Top of Input

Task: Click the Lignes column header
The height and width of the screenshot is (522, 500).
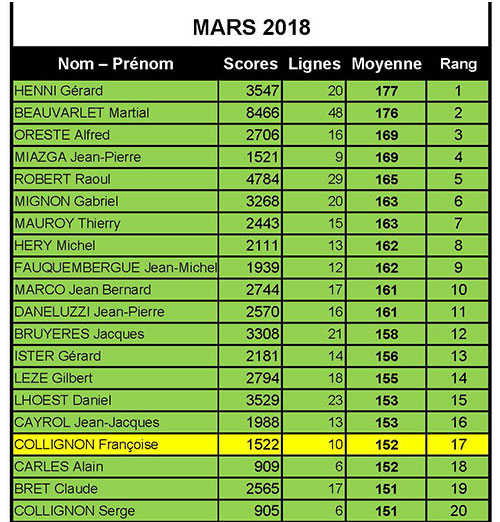Action: (x=314, y=64)
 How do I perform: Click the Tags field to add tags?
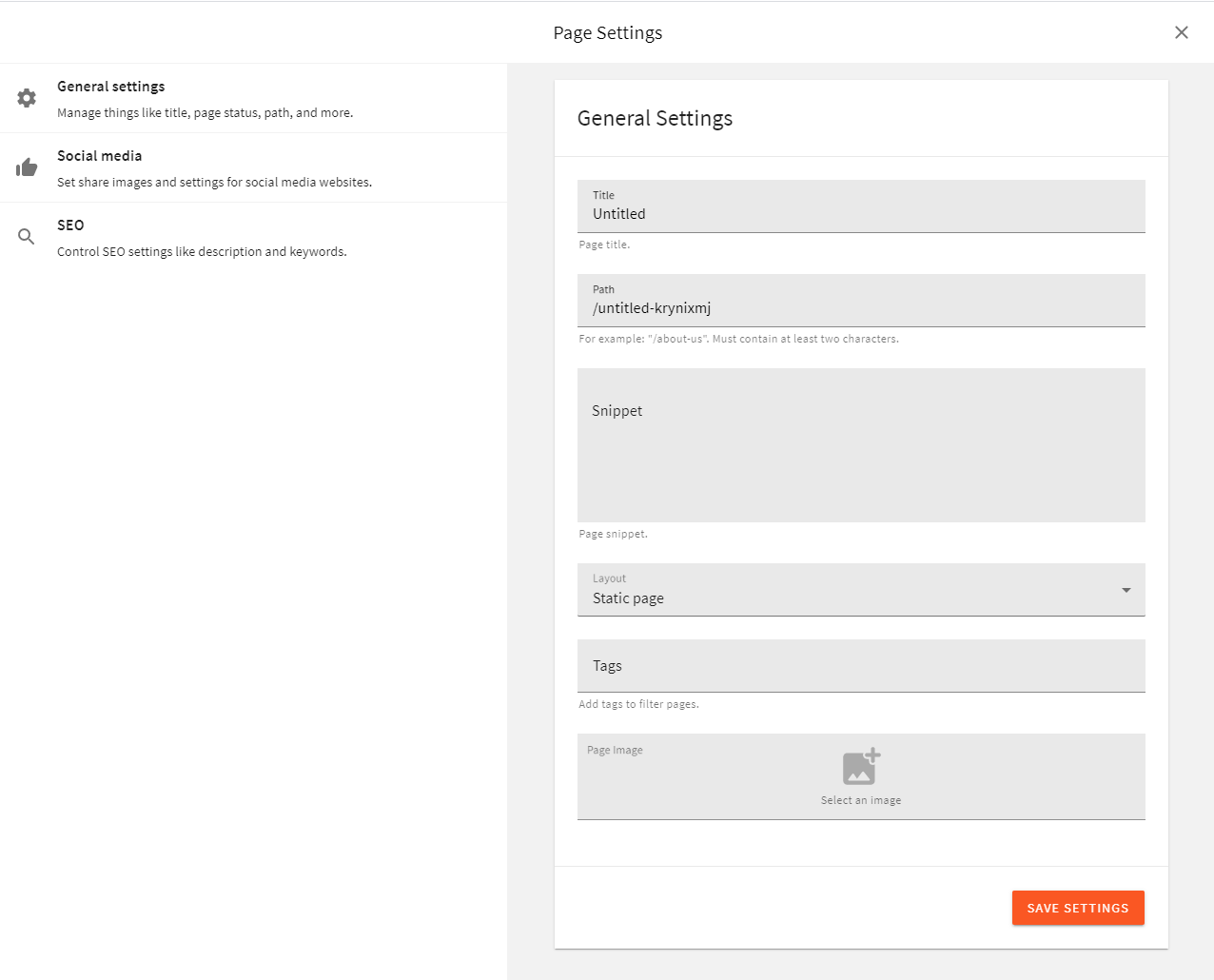click(x=861, y=665)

Bottom of Input

[Exercise prompt] All lines from the one containing "The height and" through the final line of the entries above are to be copied exactly; the pictures are not.

[Exercise result]
The height and width of the screenshot is (522, 500).
Action: (x=314, y=64)
 How do I perform: Click the Tags field to add tags?
click(x=861, y=665)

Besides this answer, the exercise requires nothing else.